> **RECORDS FOR PROCESSING**:
────────────────────
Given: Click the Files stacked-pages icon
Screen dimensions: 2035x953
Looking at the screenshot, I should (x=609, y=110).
────────────────────
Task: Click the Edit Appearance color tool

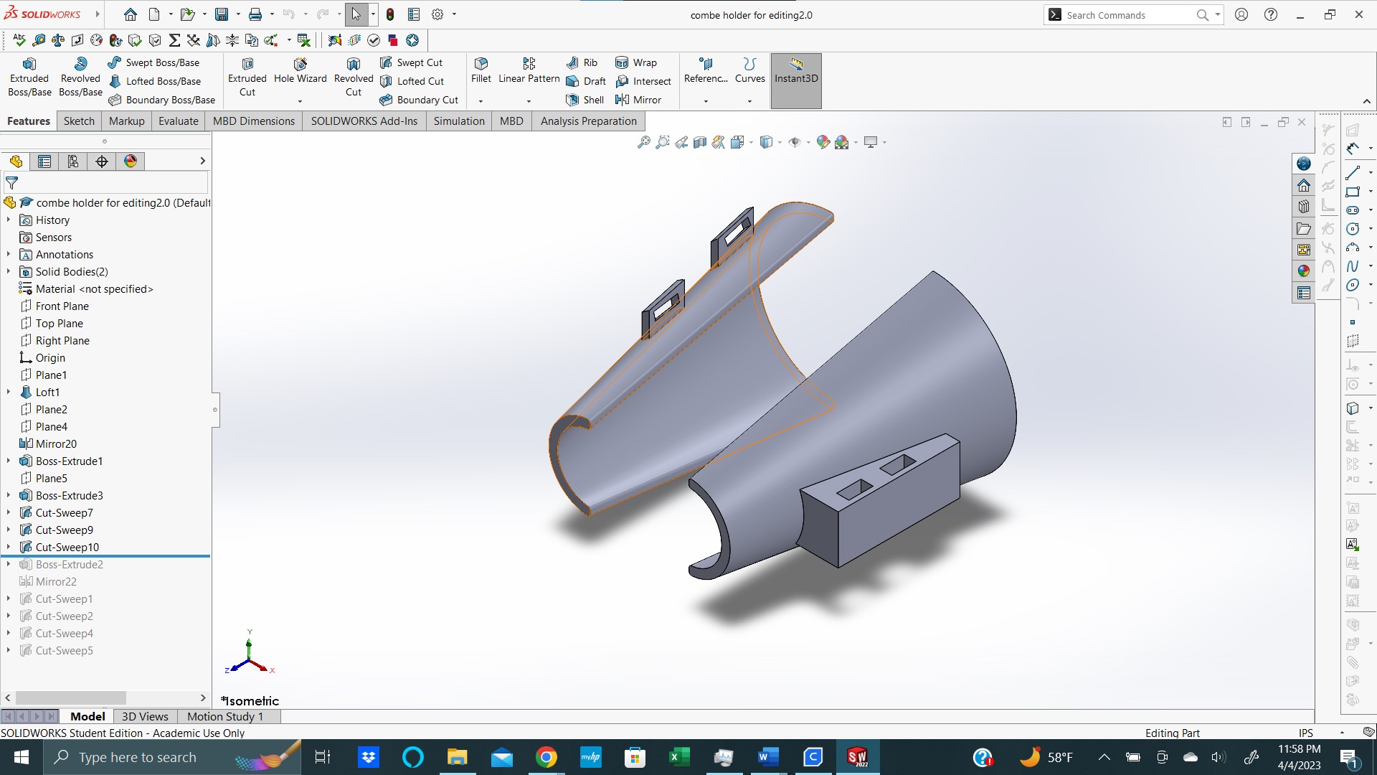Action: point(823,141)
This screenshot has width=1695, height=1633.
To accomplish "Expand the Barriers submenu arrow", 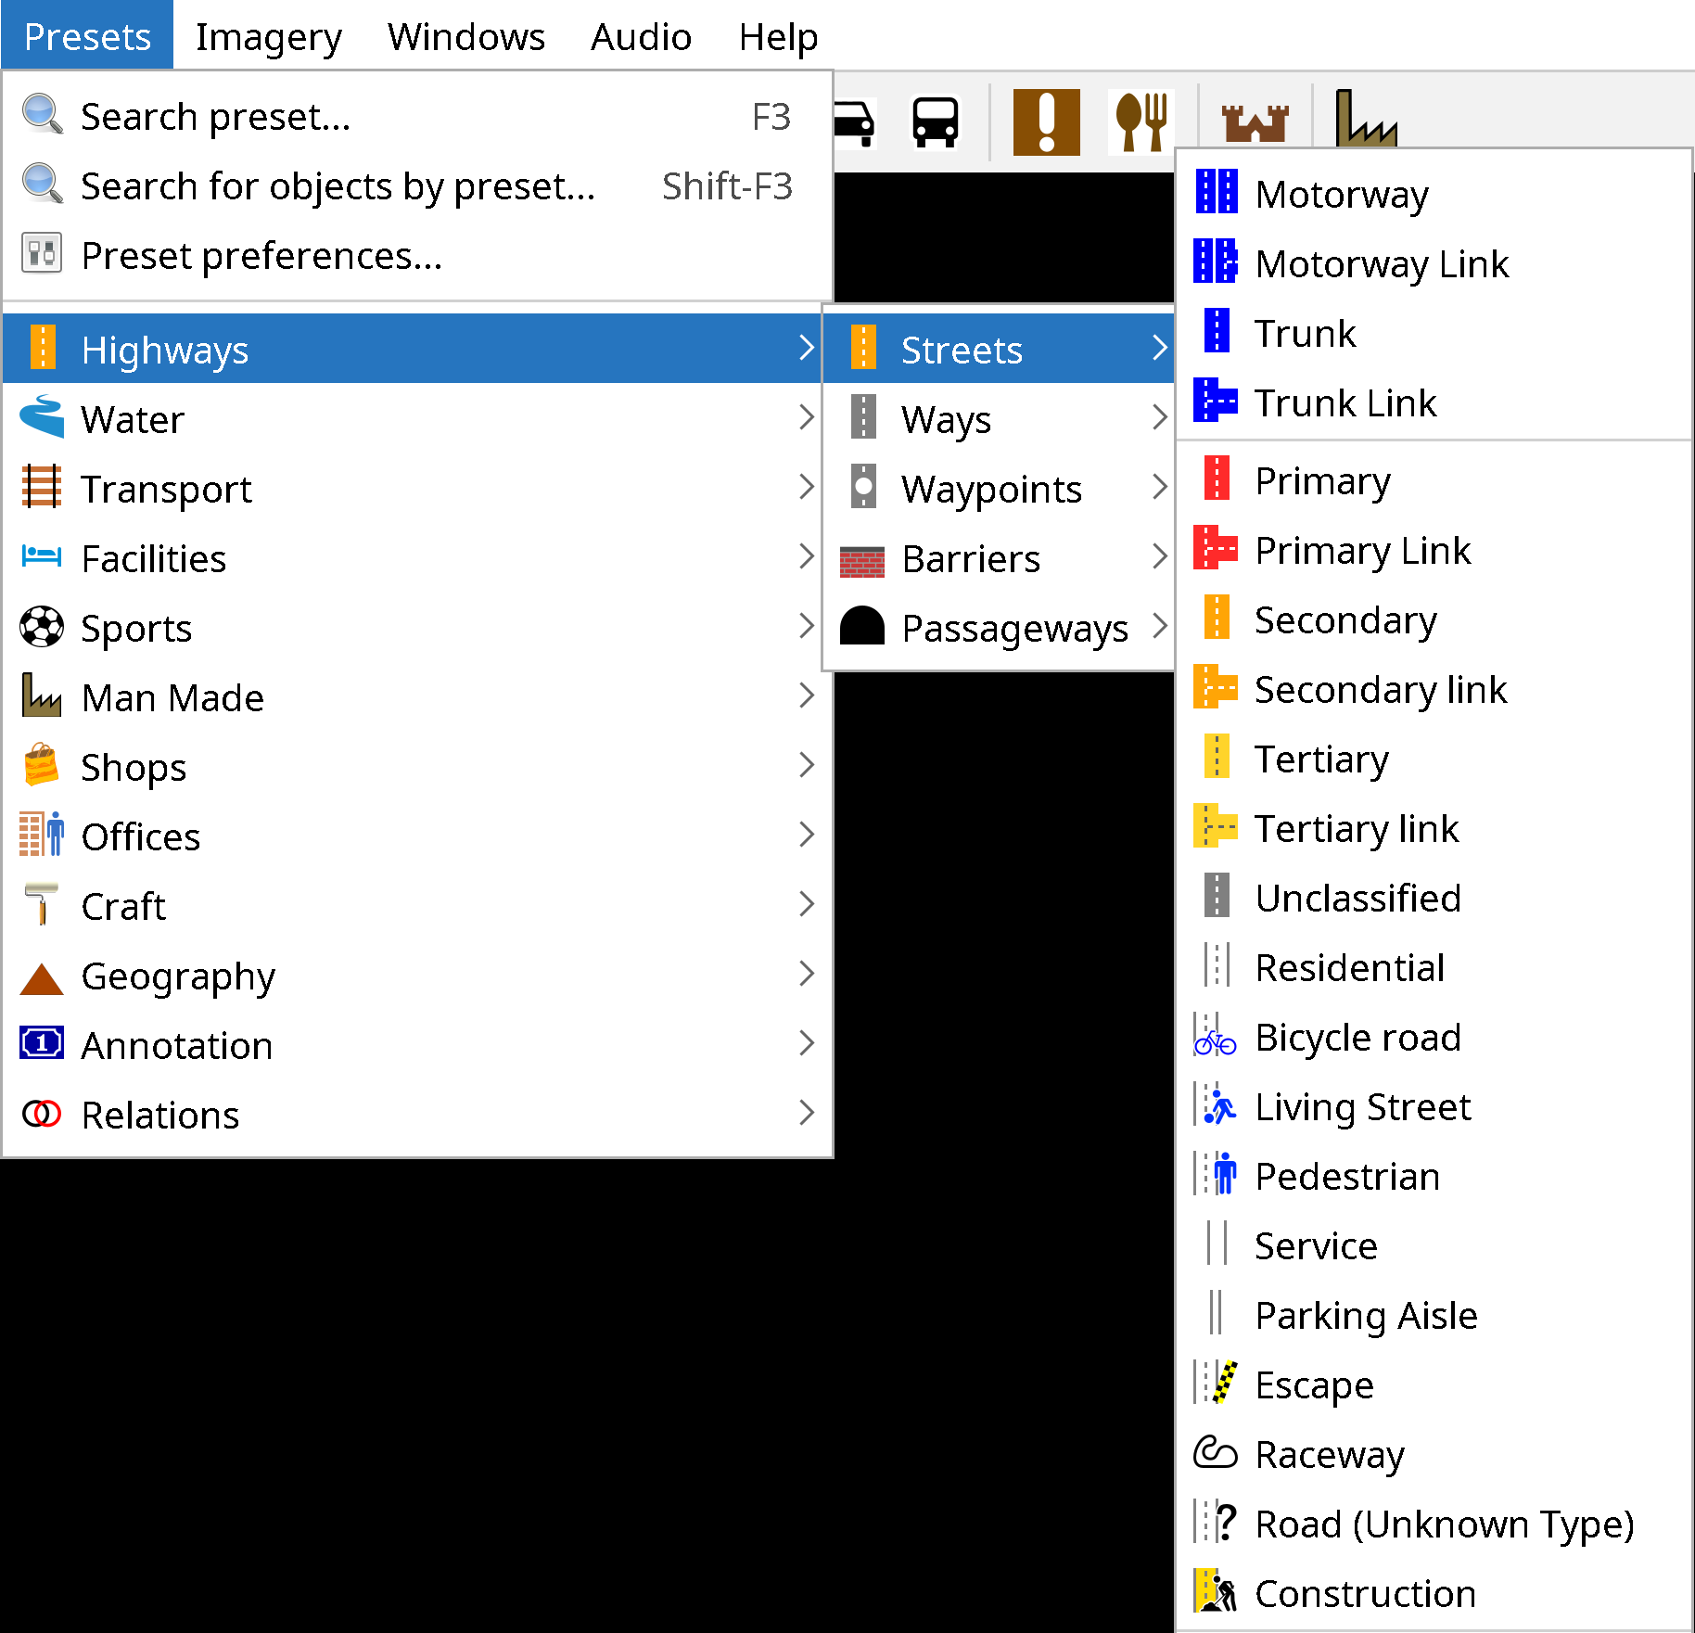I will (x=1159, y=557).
────────────────────
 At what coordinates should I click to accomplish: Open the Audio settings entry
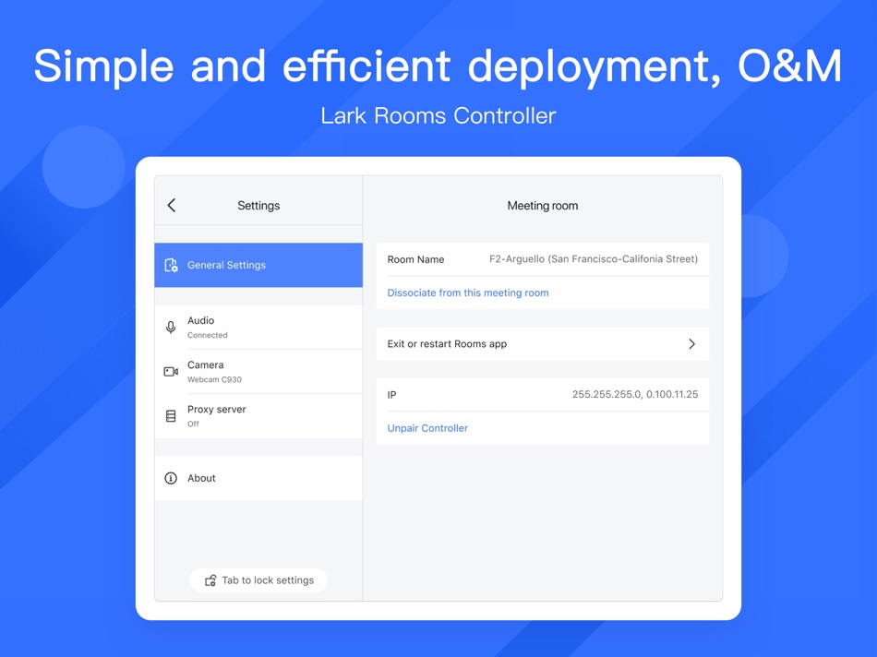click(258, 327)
────────────────────
> **PROBLEM DESCRIPTION**: Convert the lines from the one containing "At what coordinates" through the one containing "click(258, 327)", inclusive, into a Markdown table with the columns No. and Line. Skip blank lines and leave the pictures out.

> **RESULT OF THE TASK**:
| No. | Line |
|---|---|
| 1 |  At what coordinates should I click to accomplish: Open the Audio settings entry |
| 2 | click(258, 327) |